Sim, nós também temos vida pessoal.
Quem tem empresas por sua conta sabe do que falo. O momento em que o telemóvel fixo deixou de fazer parte da realidade das micro-empresas e deu lugar ao telemóvel corresponde ao exato momento em que as pessoas perderam a sensatez e a noção do razoável. Os clientes pensam que pelo facto de haver um telemóvel como contacto oficial da empresa, deixa de haver limites para se poder ligar. Todos os assuntos ganharam um caráter de urgência que, regra geral, nunca têm. Deixou de haver respeito e limites. Não raras vezes me ligam aos domingos e feriados, o que me deixa a mim e ao J. nas horas.
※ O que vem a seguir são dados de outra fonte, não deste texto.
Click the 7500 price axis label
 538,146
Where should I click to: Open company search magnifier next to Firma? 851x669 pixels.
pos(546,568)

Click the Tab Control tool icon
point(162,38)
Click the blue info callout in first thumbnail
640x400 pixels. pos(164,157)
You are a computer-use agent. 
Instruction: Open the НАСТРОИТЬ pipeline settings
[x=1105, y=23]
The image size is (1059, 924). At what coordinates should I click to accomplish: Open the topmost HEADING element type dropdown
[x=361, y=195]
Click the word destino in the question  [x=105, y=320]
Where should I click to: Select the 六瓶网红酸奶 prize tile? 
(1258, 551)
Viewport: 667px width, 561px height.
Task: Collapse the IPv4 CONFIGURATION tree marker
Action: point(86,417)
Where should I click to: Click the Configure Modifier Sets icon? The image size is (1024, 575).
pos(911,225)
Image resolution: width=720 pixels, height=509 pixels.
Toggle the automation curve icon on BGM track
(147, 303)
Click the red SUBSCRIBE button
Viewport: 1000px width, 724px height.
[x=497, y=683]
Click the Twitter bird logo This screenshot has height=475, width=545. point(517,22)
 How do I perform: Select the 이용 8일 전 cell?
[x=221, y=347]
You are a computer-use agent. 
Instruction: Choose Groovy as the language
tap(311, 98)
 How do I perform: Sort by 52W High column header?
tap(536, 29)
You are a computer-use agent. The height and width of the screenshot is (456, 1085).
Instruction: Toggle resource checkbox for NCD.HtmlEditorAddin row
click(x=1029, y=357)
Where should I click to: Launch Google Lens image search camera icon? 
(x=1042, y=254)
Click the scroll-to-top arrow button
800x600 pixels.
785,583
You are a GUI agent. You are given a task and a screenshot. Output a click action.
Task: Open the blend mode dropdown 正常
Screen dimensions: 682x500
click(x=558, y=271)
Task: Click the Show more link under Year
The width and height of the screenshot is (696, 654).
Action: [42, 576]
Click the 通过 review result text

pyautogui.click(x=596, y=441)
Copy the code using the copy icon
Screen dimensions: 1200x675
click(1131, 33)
Ontem foi o cúmulo: ligaram-me à meia noite e vinte, já eu dormia. Perante este estupidificante estado das coisas, só há uma atitude a tomar: ensinar e aprender a mal. A nova realidade obriga, por isso, a que a montanha vá a Maomé. Se há quem tenha perdido a noção e o respeito pelo trabalho dos outros, teremos então de ser nós, desde lado, a dar essa "lição", desligando os cartões da empresa ou ignorando, simplesmente, todos os contactos fora de horas. Custa, mas a bem da nossa saúde, calma e vida familiar, temos de ser mesmo inflexíveis neste ponto.
Acho o ponto a que chegámos um absurdo total, mas não posso agir de outra forma. Nem sabendo que não estaremos a trabalhar em certos dias, as pessoas se coibem de contactar. Felizmente, a minha objetividade e sensatez não me fazem dizer sim a tudo e a aceitar chamadas a qualquer dia e hora apenas pela fome de clientes. Mas acredito que haja quem o faça. Em momentos menos favoráveis, é tentador. Mas estamos num estado tal, que se a regra não for imposta por nós, não é respeitada por ninguém.
Nunca há uns anos imaginaríamos este cenário. Mas é atual. E bem menos lírico do que se possa imaginar. É mais um dos lados menos doces da tecnologia. E de sermos empreendedores, no fundo.